Exercise goal: Copy the lines below word for word, starting at the line that contains "You are a computer-use agent." and ending with the last line. Leave the pictures out.

Data entries:
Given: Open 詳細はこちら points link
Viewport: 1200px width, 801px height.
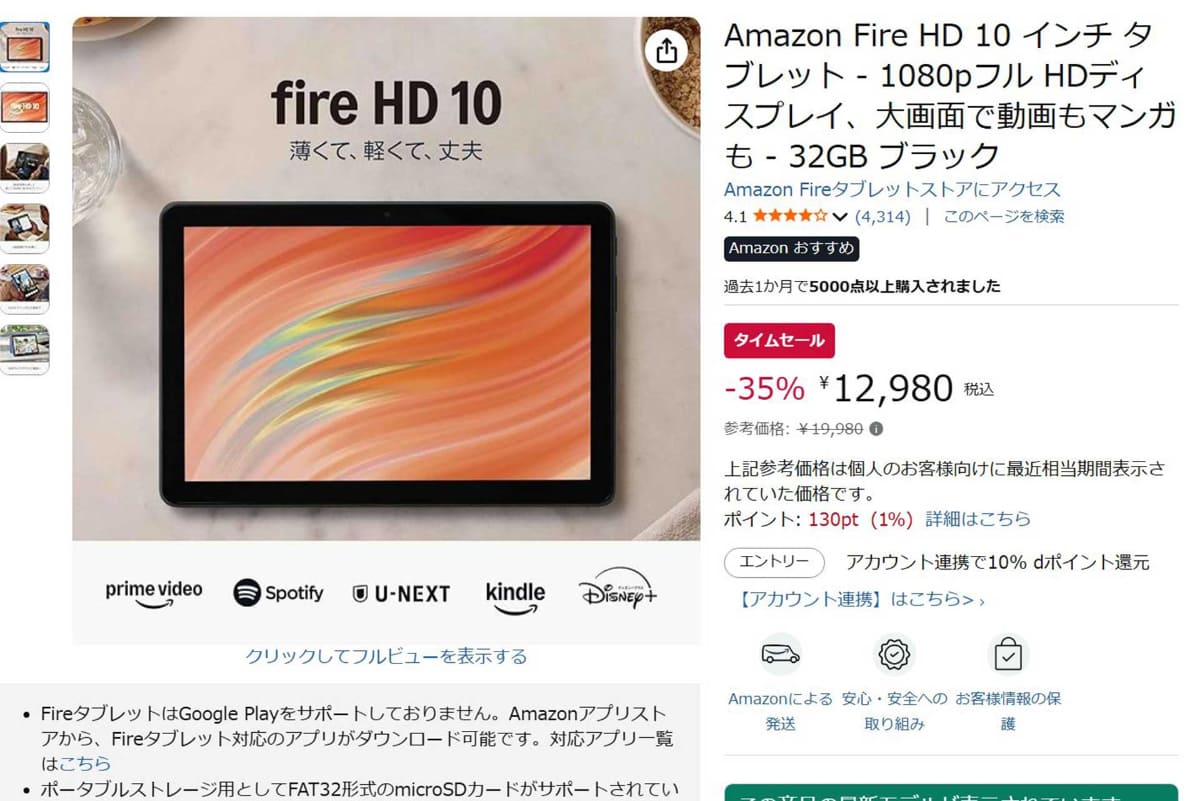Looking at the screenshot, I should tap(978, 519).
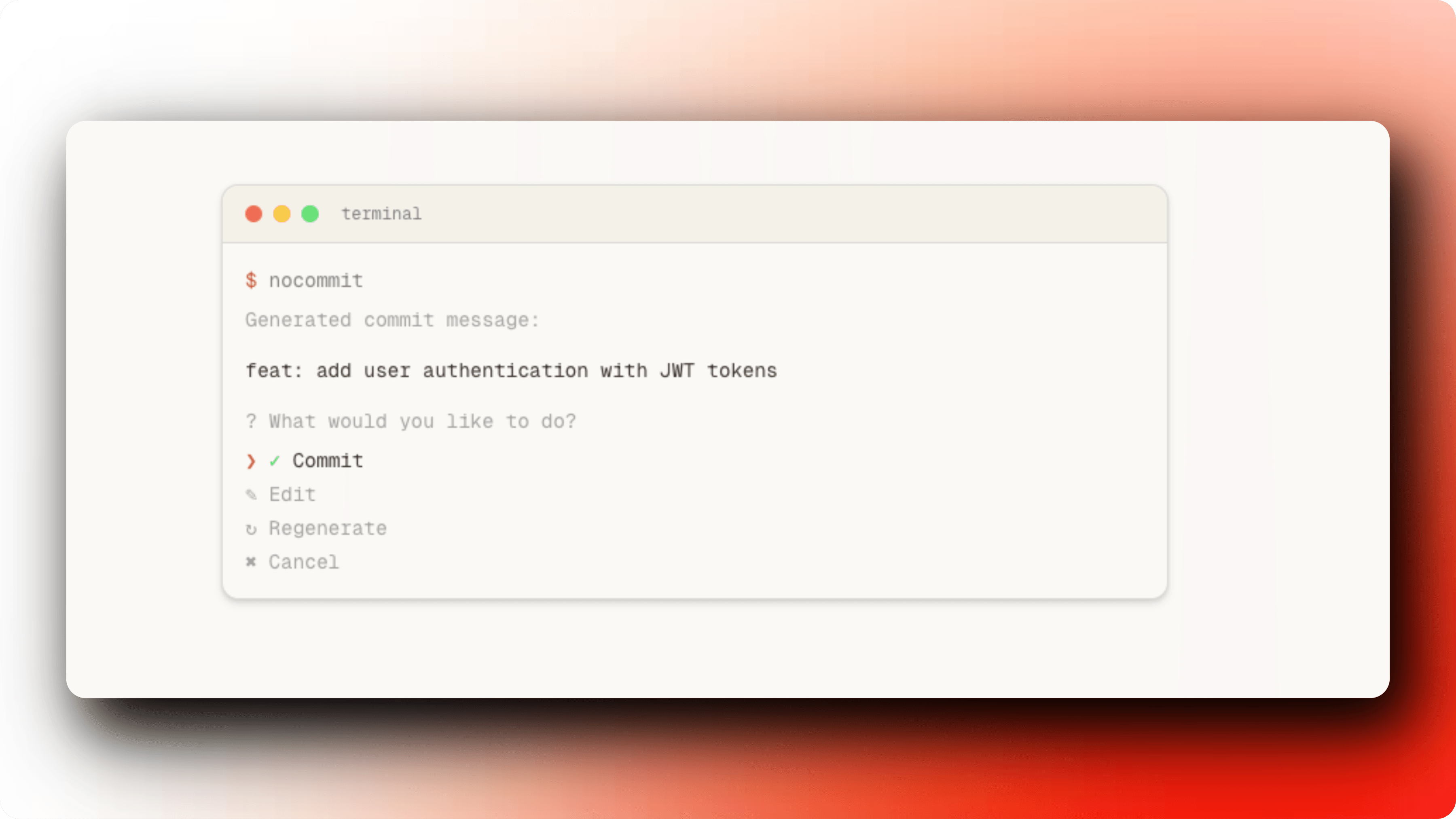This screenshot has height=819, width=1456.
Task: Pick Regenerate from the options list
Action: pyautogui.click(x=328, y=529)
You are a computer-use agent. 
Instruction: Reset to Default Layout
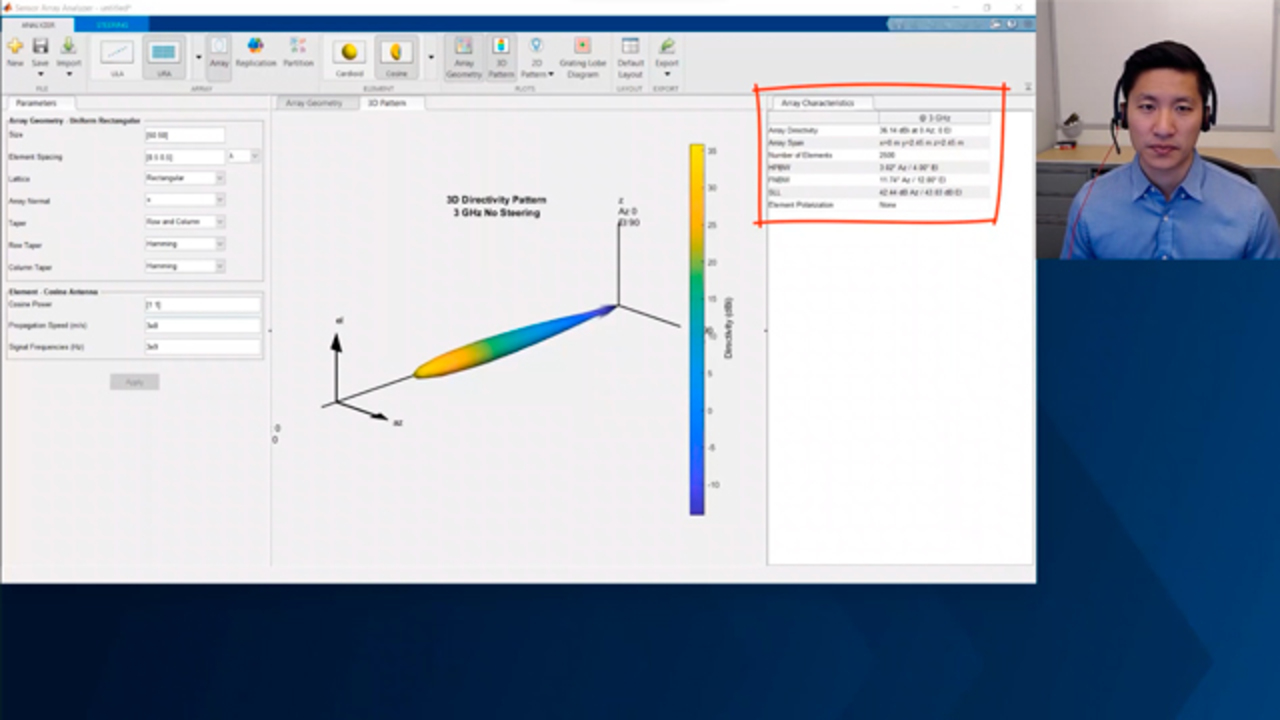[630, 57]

Written answer:
You are a computer-use agent. 
Instruction: Reset to Default Layout
[630, 57]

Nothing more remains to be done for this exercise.